◆ Activity
State how many lines in the listing include the word "will", and give no other text.

◆ Dataset records
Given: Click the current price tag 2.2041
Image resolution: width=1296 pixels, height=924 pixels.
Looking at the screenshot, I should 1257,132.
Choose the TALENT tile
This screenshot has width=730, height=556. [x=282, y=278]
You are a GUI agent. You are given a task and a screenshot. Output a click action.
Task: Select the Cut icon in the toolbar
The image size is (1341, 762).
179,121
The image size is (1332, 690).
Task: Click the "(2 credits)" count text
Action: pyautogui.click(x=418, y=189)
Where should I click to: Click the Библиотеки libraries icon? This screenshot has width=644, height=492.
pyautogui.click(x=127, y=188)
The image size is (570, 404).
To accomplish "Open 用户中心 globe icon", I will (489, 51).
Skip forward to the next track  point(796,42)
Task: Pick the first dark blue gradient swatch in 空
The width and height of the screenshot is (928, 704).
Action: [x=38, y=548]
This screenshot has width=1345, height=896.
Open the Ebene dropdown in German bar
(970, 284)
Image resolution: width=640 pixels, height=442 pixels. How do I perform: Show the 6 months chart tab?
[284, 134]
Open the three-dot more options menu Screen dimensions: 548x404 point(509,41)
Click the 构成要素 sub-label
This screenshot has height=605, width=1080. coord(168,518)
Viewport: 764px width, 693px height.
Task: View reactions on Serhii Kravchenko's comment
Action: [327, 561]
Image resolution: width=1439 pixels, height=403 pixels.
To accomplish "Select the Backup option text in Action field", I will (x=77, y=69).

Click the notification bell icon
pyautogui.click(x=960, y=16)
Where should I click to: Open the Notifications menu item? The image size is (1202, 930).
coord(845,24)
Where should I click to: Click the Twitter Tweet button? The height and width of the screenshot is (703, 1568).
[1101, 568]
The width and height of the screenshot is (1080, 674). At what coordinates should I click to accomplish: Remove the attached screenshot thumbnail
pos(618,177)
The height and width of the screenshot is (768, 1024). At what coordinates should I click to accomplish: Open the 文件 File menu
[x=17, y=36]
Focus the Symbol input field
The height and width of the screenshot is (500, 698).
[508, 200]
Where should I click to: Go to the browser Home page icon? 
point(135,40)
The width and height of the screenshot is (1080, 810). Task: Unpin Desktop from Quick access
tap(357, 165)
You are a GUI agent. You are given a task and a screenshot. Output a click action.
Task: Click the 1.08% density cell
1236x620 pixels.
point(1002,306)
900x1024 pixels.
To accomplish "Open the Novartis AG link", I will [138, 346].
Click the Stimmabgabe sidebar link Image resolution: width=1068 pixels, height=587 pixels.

◆ Result of this exercise
3